Print exactly the lines below between the line holding "has height=431, width=868." and the line holding "has width=600, height=600.", inclusive, and nothing more.

(DATA TO EXAMINE begins)

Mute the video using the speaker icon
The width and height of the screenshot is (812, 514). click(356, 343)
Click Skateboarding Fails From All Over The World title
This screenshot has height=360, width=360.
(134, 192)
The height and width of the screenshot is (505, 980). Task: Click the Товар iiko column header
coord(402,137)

(DATA TO EXAMINE ends)
(DATA TO EXAMINE begins)

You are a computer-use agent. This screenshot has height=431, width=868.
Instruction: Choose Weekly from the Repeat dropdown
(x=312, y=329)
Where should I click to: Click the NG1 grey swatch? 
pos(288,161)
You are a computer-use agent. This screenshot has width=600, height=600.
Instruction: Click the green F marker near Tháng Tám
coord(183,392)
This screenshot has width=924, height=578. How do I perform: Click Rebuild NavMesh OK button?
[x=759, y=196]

(DATA TO EXAMINE ends)
(DATA TO EXAMINE begins)

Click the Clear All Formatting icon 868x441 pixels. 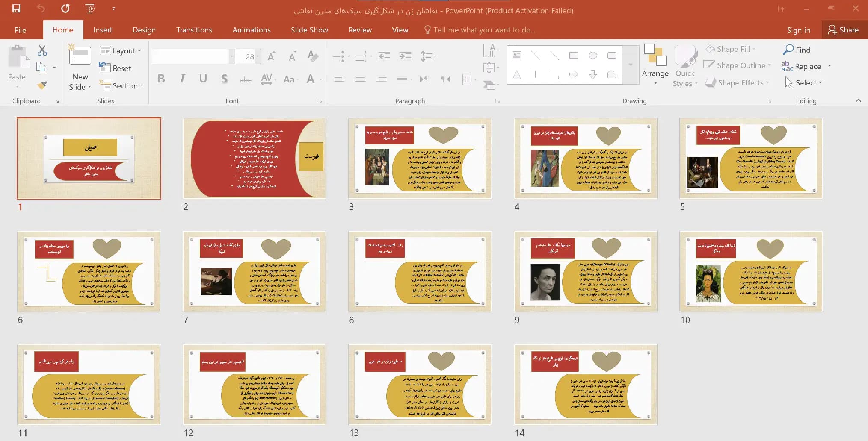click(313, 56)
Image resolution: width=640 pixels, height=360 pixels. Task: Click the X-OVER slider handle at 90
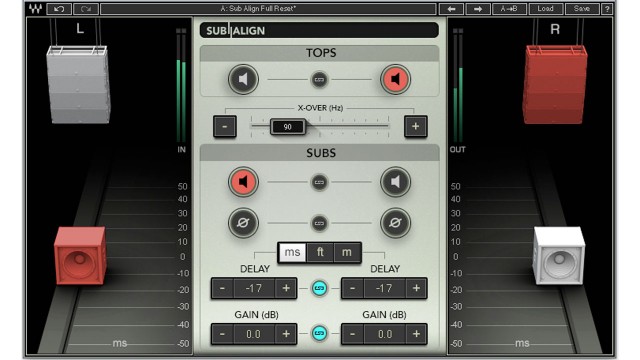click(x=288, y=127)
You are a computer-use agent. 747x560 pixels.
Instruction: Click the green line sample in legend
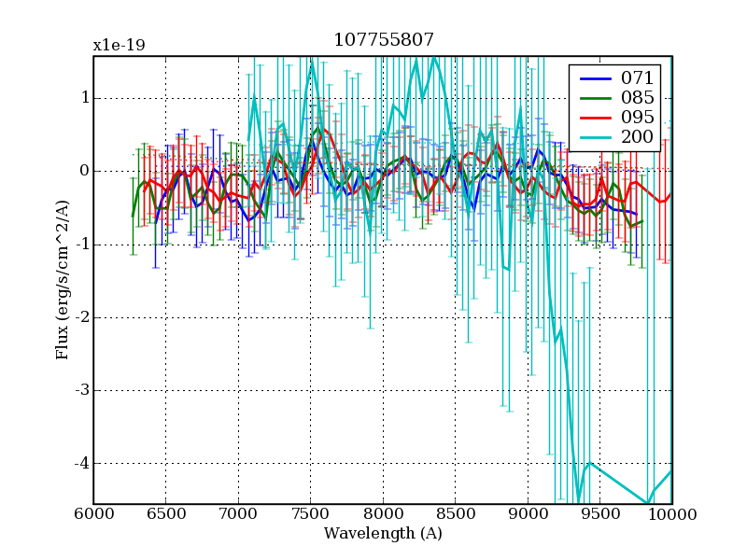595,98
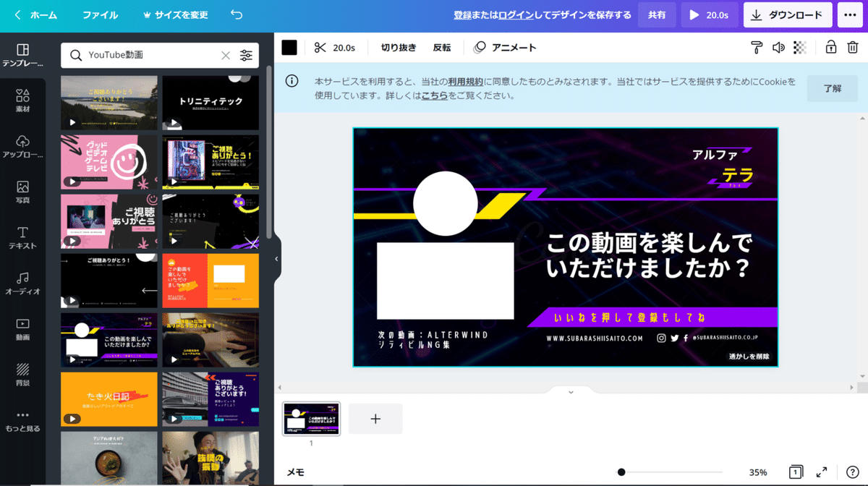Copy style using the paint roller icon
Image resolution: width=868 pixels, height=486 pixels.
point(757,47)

(DATA TO EXAMINE ends)

__WRITTEN SOLUTION__.
You are a computer-use agent. This screenshot has height=431, width=868.
Instruction: Choose Weekly from the Repeat dropdown
(x=312, y=329)
Where should I click to: Click the NG1 grey swatch? 
pos(288,161)
You are a computer-use agent. This screenshot has width=600, height=600.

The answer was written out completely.